> [TASK PROMPT] Repeat nothing but the lines below running from the one containing "[Zoeken] (203, 6)" to the one containing "Breda (17, 2370)". Keep both end lines.

> [GIVEN INFORMATION]

■ ■ ■ ■

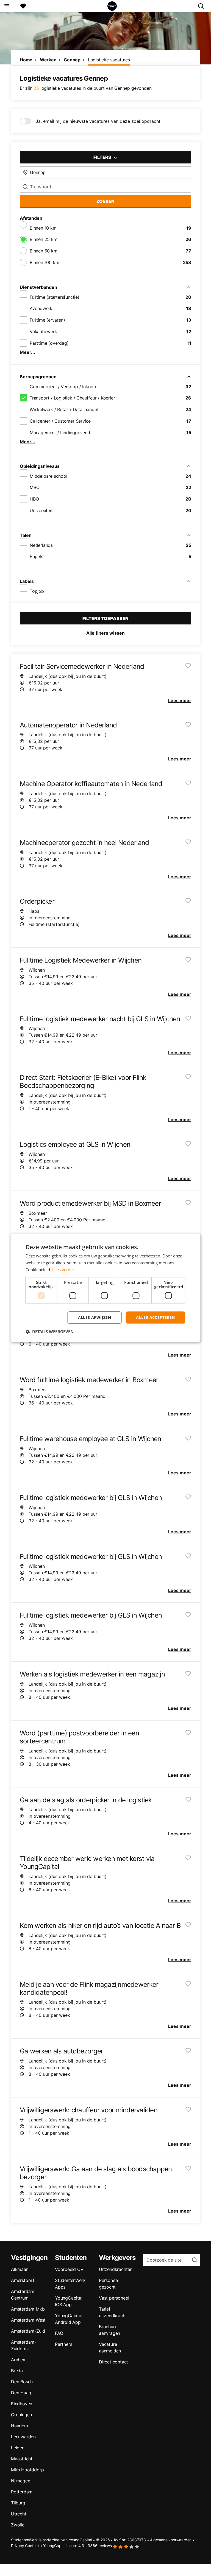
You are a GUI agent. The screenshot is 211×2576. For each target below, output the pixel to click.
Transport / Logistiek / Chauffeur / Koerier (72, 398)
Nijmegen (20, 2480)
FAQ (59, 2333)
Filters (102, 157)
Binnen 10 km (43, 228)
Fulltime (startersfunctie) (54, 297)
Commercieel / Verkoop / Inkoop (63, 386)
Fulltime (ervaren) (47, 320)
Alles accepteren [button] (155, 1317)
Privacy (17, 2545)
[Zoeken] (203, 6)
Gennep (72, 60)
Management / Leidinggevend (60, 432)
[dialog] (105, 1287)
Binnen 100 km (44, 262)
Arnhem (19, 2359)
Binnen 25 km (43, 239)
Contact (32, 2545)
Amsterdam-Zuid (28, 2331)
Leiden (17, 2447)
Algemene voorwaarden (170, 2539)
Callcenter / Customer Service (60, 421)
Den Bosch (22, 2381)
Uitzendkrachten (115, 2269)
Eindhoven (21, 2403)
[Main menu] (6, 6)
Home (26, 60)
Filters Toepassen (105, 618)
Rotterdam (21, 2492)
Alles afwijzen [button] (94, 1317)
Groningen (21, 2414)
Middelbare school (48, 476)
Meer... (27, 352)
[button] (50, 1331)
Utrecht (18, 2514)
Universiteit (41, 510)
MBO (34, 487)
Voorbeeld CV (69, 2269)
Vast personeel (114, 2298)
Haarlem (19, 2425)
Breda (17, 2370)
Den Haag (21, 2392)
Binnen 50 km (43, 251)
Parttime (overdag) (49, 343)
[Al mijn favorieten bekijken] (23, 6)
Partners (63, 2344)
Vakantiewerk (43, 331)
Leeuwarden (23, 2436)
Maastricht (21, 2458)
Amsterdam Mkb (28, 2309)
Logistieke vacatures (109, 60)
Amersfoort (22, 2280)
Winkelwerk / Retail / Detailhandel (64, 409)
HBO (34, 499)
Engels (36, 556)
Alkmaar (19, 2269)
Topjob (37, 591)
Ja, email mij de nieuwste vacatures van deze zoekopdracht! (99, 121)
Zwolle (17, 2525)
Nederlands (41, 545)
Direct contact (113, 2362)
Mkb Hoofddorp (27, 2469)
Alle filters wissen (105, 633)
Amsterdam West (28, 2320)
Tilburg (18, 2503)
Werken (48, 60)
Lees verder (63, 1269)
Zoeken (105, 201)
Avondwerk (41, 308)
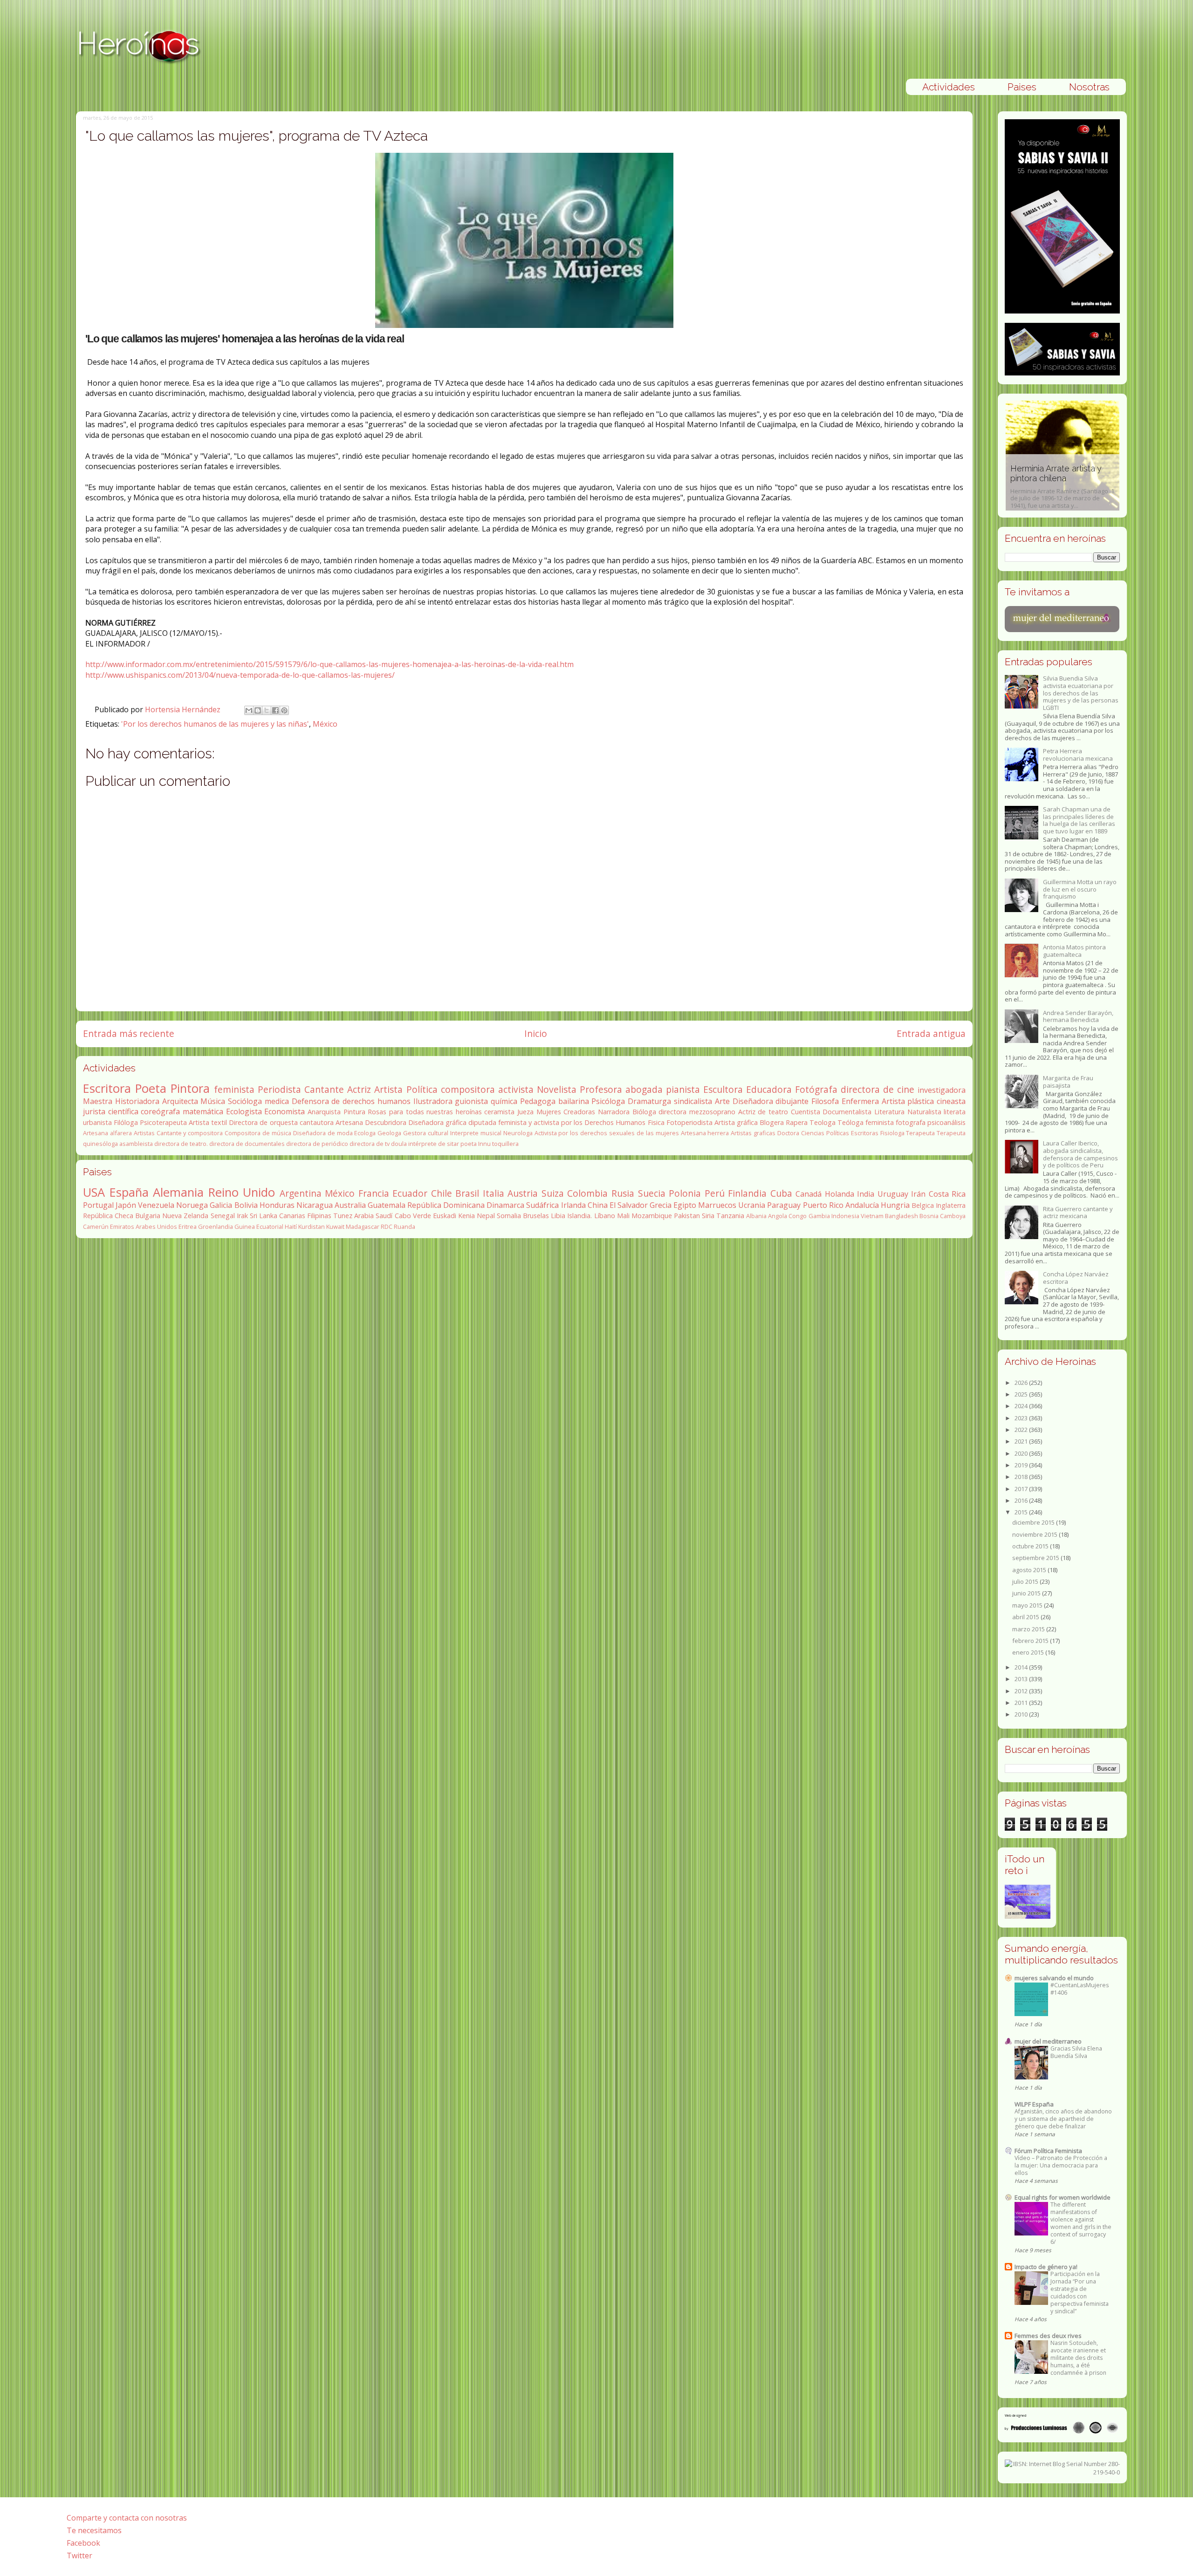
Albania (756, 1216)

■ ■ ■ ■

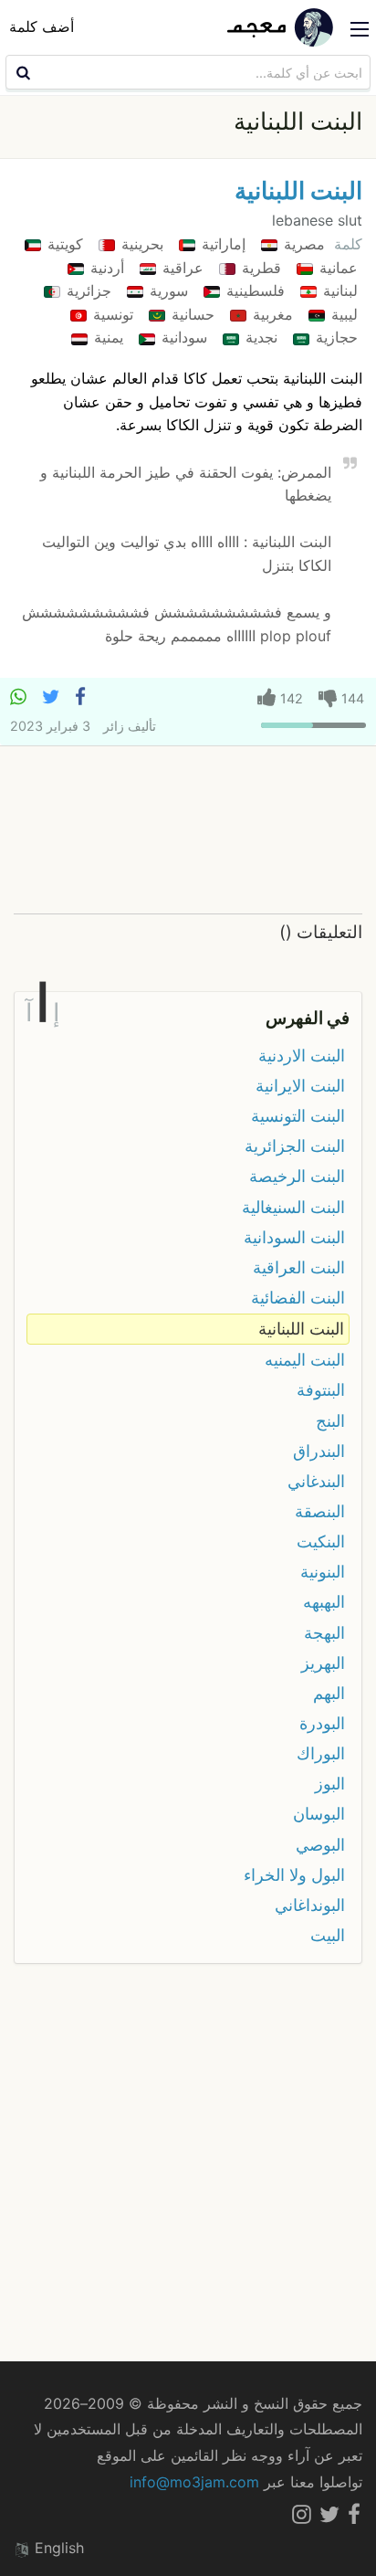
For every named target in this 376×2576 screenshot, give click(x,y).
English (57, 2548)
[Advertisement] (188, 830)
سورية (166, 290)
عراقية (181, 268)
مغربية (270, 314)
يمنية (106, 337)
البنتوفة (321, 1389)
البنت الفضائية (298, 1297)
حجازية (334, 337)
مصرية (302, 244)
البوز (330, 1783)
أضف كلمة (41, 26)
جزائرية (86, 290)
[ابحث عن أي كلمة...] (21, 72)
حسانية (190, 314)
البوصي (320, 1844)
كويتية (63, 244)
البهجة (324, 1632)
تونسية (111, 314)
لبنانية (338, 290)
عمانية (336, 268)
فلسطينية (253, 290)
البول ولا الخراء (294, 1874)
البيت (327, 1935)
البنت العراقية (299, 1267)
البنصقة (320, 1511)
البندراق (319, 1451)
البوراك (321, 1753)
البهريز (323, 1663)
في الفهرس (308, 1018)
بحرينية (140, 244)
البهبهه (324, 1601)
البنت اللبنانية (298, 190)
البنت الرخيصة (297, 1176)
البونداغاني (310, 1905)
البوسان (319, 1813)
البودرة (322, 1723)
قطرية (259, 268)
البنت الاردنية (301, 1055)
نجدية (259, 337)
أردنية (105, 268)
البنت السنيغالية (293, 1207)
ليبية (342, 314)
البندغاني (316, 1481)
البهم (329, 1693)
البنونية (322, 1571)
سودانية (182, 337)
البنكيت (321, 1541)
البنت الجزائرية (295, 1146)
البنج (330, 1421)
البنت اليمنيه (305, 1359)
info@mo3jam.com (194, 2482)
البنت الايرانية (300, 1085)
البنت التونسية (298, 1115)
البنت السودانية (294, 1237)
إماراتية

■ ■ ■ ■

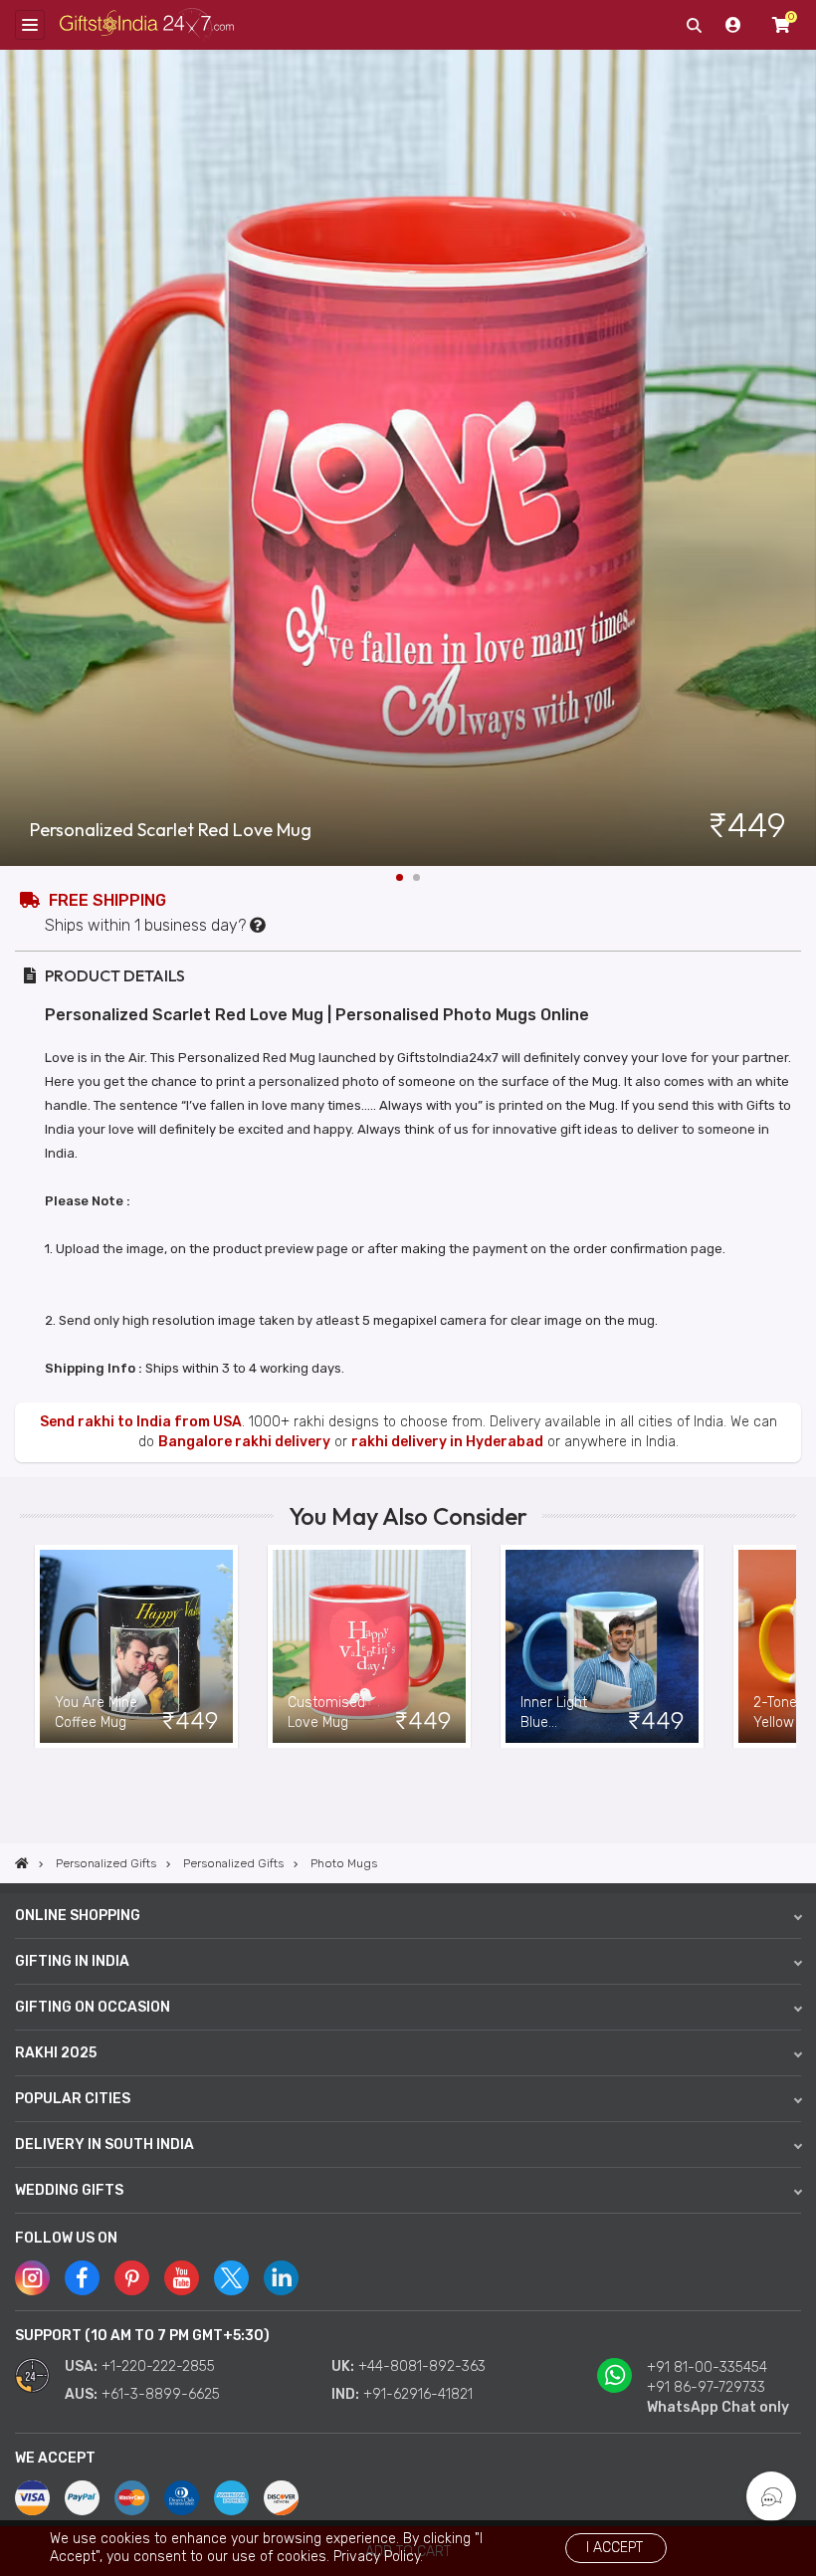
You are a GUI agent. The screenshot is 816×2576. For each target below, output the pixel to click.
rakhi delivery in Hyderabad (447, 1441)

■ ■ ■ ■

> [TASK RESPONSE]
[Zoeken] (203, 6)
Gennep (72, 60)
Management / Leidinggevend (60, 432)
[dialog] (105, 1287)
Binnen 100 km (44, 262)
Arnhem (19, 2359)
Binnen 25 km (43, 239)
Contact (32, 2545)
Amsterdam-Zuid (28, 2331)
Leiden (17, 2447)
Algemene voorwaarden (170, 2539)
Callcenter / Customer Service (60, 421)
Den Bosch (22, 2381)
Uitzendkrachten (115, 2269)
Eindhoven (21, 2403)
[Main menu] (6, 6)
Home (26, 60)
Filters Toepassen (105, 618)
Rotterdam (21, 2492)
Alles afwijzen [button] (94, 1317)
Groningen (21, 2414)
Middelbare school (48, 476)
Meer... (27, 352)
[button] (50, 1331)
Utrecht (18, 2514)
Universiteit (41, 510)
MBO (34, 487)
Voorbeeld CV (69, 2269)
Vast personeel (114, 2298)
Haarlem (19, 2425)
Breda (17, 2370)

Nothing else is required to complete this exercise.